Return the pot to medium heat. Add cream and both mustards. Stir with a wooden spatula until the mustard is dissolved, scraping up any brown bits that may have stuck to the pan. When the sauce is hot, stir in the salt, pepper and herbs (if using). If it becomes too hard, loosen it with a small amount of water.


Place the chicken on a platter. spoon sauce. fun!
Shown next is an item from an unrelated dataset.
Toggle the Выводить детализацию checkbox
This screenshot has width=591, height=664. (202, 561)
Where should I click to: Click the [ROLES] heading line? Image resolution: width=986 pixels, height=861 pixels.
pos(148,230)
Chicken – Thighs are juicier but this recipe will work just as well with breast. Use 2 breasts, cut in half horizontally to form 2 steaks (4 in total), pound to 1 cm / 0.5″ even thickness. Proceed with recipe but only cook for 2 minutes on each side. Fresh herbs – Tarragon has a mild aniseed flavour with subtle vanilla notes, and is a herb commonly used in French cuisine. It gives this simple sauce a little extra finesse and freshness. If you don’t have it or don’t like it, just leave it out. There is no other herb quite like it (including dried). This sauce is still wonderful without the fresh herbs and I’ve probably made it as often without as I have with the fresh herbs. Pan – Best to use a pan that does not have a non-stick coating so you get brown bits left on the pan from searing the chicken (called “fond”) which adds valuable flavour into this otherwise simple sauce. See post for more info. Well-seasoned cast iron skillet works well, otherwise any other pan that’s not non-stick. Internal temperatures: Thighs – pull off stove at 72°C/ 162°F, rises to 76°C/169°F after resting Breast – pull off stove at 67°C/153°F, rises to 71°C/160°F after resting Storage – Cooked chicken and sauce will keep for 3 – 4 days in the fridge. Not suitable for freezing (the sauce isn’t great if frozen). Nutrition per serving (chicken and sauce only), assuming 4 servings.